To return to the protected archaeological site, a “Memorandum of Agreement (MOA) was signed between Chelan PUD, the State Historic Preservation Offices, and the Colville Confederated Tribes (CCT) on July 10, 2018. The artifacts were on loan to AINW from the CCT repository in Nespelem in 2019,” said Jennifer Burns, Chelan County PUD environmental/cultural resource program manager.

A large amount of flakes indicated the site was “a workshop for making stone tools” and was old based on its location, Ozbun said. He has been a flintknapper and lithic technology specialist for 30 years.

The rock bottom of site 45CH204 has gravel from the ice age floods 15,000 years ago, and the stratigraphic diagram showed layers for the years since then. Pleistocene horses went extinct 12,700 years ago, and it wasn’t until the 15th century that Spanish conquistadors brought European horses back to North America.

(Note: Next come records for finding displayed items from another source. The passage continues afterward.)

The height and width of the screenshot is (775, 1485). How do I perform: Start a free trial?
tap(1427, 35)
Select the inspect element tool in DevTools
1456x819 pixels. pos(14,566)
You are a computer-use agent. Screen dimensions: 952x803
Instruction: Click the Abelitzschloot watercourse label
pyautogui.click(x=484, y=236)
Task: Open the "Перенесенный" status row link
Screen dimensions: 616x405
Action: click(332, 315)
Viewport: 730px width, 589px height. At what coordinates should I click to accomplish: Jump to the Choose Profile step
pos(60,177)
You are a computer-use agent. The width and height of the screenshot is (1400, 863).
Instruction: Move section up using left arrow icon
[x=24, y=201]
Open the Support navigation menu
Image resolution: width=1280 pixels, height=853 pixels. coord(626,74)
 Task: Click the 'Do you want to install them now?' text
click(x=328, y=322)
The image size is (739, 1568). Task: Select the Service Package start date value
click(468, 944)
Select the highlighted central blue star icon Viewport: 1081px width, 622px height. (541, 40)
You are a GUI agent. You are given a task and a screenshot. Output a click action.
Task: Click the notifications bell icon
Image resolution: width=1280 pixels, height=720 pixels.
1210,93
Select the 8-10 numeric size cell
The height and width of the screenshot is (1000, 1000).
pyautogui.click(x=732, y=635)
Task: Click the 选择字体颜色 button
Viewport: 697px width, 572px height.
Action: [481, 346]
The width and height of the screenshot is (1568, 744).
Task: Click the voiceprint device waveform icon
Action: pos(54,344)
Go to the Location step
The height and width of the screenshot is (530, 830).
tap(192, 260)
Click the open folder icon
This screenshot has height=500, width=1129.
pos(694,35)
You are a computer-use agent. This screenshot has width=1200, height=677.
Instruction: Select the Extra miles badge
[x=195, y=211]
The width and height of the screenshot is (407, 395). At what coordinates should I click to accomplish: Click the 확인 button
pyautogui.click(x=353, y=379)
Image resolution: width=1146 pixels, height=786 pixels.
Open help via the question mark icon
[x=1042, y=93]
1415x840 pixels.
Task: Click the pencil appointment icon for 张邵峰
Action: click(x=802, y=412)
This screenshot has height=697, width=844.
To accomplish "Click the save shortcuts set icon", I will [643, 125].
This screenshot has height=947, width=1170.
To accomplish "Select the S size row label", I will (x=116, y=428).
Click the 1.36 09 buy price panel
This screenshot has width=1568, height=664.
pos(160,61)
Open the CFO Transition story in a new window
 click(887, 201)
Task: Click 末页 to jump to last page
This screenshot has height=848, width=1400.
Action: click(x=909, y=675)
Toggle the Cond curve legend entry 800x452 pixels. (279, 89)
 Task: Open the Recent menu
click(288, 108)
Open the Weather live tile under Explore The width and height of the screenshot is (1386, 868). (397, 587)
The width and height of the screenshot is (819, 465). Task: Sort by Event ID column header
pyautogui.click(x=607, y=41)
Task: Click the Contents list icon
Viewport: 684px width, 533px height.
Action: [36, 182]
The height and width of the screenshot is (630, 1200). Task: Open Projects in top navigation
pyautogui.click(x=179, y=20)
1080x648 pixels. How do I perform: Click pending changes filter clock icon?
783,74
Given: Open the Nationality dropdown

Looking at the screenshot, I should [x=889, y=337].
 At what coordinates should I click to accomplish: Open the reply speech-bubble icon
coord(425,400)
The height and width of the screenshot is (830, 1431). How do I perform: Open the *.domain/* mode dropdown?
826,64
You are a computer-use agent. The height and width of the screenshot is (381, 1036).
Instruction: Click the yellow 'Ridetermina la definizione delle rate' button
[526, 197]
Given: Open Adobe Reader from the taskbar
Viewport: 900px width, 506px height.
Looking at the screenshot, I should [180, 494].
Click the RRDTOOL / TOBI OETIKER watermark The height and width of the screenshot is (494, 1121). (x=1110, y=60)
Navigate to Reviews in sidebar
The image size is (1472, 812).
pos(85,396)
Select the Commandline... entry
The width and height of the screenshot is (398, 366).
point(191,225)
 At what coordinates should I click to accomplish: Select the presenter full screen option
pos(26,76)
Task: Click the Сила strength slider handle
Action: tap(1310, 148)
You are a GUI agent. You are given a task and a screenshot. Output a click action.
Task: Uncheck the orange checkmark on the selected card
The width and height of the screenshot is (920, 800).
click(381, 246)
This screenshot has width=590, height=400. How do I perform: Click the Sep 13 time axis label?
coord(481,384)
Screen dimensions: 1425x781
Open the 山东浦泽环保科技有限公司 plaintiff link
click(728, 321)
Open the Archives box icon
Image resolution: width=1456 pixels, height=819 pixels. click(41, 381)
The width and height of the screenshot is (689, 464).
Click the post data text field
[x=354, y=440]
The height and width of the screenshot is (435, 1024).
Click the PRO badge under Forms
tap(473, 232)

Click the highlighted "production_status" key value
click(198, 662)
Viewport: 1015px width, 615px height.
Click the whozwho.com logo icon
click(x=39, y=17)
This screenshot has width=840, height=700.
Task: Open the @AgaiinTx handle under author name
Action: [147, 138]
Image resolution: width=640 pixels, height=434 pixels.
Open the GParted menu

Six pieces of the stone tool archeological artifacts were tested using three methods. Three of these artifacts had residues with evidence of the horses.

For the testing:

  • First, obsidian was sourced by a lab in Corvallis that X-rayed trace elements to identify four mountain sources of the rock material in Oregon, ranging from 323-457 miles away.
  • Second, the Willamette Analytics’ Obsidian Hydration Analysis measured the microscopic thickness of the artifacts compared to the artifacts found at four sites in Oregon: Eldorado, Coglan Buttes, Cougar Mountain and Timber Butte. The 45CH204 artifacts found were “really old based on this comparison,” Ozbun said, because they were thicker from absorbing water.
  • Third, Ozbun said AINW does its own process of protein residue analysis. While there has been some pushback about how proteins can lodge in microscopic cracks and crevices for such a long time, it has become more accepted archaeologically, with demonstrations, that it works, he said.

Four other sites show evidence of Pleistocene horses: Wally’s Beach in Alberta, Canada; Cooper’s Ferry, Idaho; Wasden (Owl Cave), Idaho; and Paisley Caves, Oregon.

Washington state doesn’t make public the location of the overlook site. The cultural site boundary is managed by the Confederated Tribes of the Colville Reservation, Chelan County PUD and the Department of Archeology and Historical Preservation.